Enable etcd backups for OpenShift clusters in hybrid cloud environments

September 26, 2024
Saurabh Kumar Ghoshal
Related topics:
Hybrid cloud
Related products:
Red Hat OpenShift Container Platform

    This article discusses etcd backups for Red Hat OpenShift 4.X clusters in hybrid scenarios. This is a crucial activity for disaster recovery or node failure. etcd backups are responsible for recovering the state of master nodes and the cluster state, as it is the primary datastore of Kubernetes. It is recommended to store it externally as it ensures accessibility for node restoration even if node access or the nodes themselves become unavailable.

    When to back up

    Ideally you should initiate the cluster’s etcd data backup regularly and store it in a secure location outside the OpenShift cluster. After creating a new OpenShift cluster, the first certificate rotation happens after 24 hours of installation; you should not start the etcd backup before this operation as it will contain expired certificates. Additionally, it is recommended to initiate etcd backups during non-peak hours, as an etcd snapshot has a high I/O cost. Also, be sure do your etcd backup before and after any cluster upgrade process.

    How to back up

    In an OpenShift cluster, to back up your etcd database, an automated script is already provided at location /usr/local/bin/cluster-backup.sh at the master node. To access it, you need to start a debug session with OpenShift CLI. 

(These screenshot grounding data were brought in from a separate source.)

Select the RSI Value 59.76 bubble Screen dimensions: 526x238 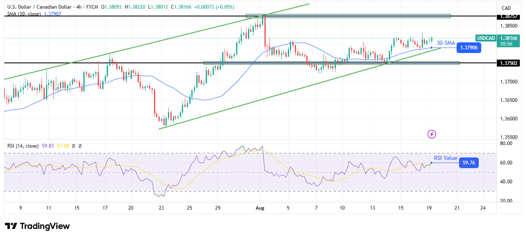[469, 163]
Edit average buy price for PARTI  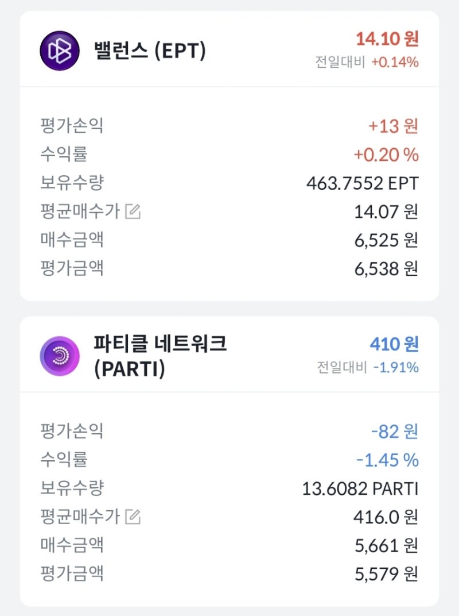pyautogui.click(x=133, y=517)

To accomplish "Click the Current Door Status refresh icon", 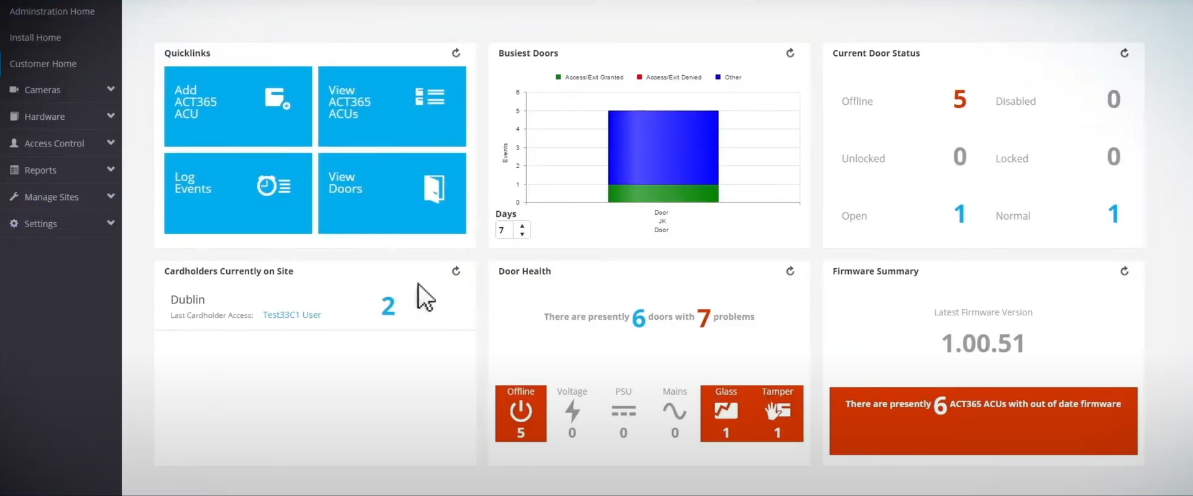I will pyautogui.click(x=1124, y=53).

    oc debug node/<master_node_name>  helps you to log in to master node. Once you run it, it will create a backup at the mentioned folder location. In the following sections, we will explain how to automate this process using a CronJob. This CronJob is run on the OpenShift cluster itself and will back up this file for all the master nodes in a timely matter. Make sure this backup that is created in master node is daily cleaned so that it doesn’t fill the disk space.

    Where to store the backup?

    This backup can be stored in any storage outside the cluster but should be reachable from the cluster. In this article we will explore the scenario of storing the etcd backup on Cloud Object Storage like S3. Similarly, it can be stored in other object stores for other clouds and NFS and other file share available on the clouds.

    Execution 

    The next section details the steps required to store the etcd backup on IBM Cloud Object Storage.

    Prerequisites

    • You have access to cluster as a user with cluster-admin role.
    • You have created an S3 Bucket which is accessible from the cluster.

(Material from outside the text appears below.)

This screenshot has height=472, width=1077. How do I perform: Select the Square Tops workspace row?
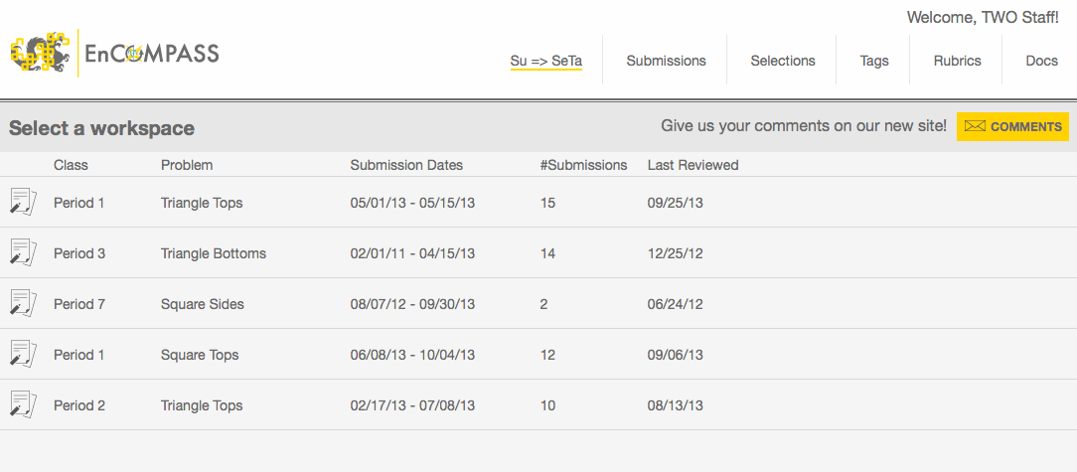point(200,355)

    We will create the following in OpenShift cluster:

    • Namespace.
    • Service account.
    • Cluster role.
    • Cluster role binding.
    • AWS S3 key.
    • CronJob.

    You can create the namespace from the console or from OpenShift client CLI.

    To schedule the etcd backup as a daily CronJob, it is important to create a dedicated namespace. Also make sure only cluster-admins have access to this namespace. Other team members would not need access to this namespace. See below: 

    oc new-project etcd-bkp  --description “Openshift ETCD Backup” –display-name “ETCD Backup to S3”

    Service account

    We will create a service account to run the etcd backup CronJob with it:

    kind: ServiceAccount
    apiVersion: v1
    metadata: 
      name: cronjob-etcd-bkp-sa
      namespace: etcd-bkp
      labels:
        app: cronjob-etcd-backup
    oc apply -f service_account.yaml

    Cluster role

    A cluster role is required to run the pod with proper privileges. The below YAML is required to create the proper cluster role:

    apiVersion: rbac.authorization.k8s.io/v1
    kind: ClusterRole
    metadata:
      name: cronjob-etcd-bkp-cr
    rule:
    - apiGroups: [""]
      resources:
        -  "nodes"
      verbs: ["get","list"]
    - apiGroups: [""]
      resources:
        - "pods"
        - "pods/log"
      verbs: ["get","list","create","delete","watch"]
    oc apply -f cluster_role.yaml

    Cluster role binding

    After the role creation, we need to bind with the service account we just created. Here is the YAML file to create the cluster role binding:

    kind: ClusterRoleBinding
    apiVersion: rbac.authorization.k8s.io/v1
    metadata:
      name:  cronjob-etcd-bkp-crb
      labels:
        app: cronjob-etcd-backup
    subjects:
      - kind: ServiceAccount
        name: cronjob-etcd-bkp-sa
        namespace: etcd-bkp
    roleRef:
      apiGroup: rbac.authorization.k8s.io
      kind: ClusterRole
      name: cronjob-etcd-bkp-cr
    oc apply -f cluster_role_binding.yaml

    AWS S3 secret 

    We need to store the AWS access key ID and AWS access key in a secret for the S3 bucket. This secret is referred to in the CronJob to access the S3 bucket. Below is the sample to create the key:

    apiVersion: v1
    kind: Secret
    metadata:
      name: aws-s3-etcd-key
      namespace: etcd-bkp
    type: Opaque
    data: 
      aws_access_key_id: <key_id | base 64>
      aws_secret_access_key: <access_key | base 64>
      region: <bucket_region | base 64>
    oc apply -f s3_secret.yaml

    CronJob

    We can run the CronJob in two ways. 

    We can schedule our CronJob in such a way that the job runs in master node and takes the backup in the node itself and pushes it to S3 bucket. Let’s explore the CronJob provided below.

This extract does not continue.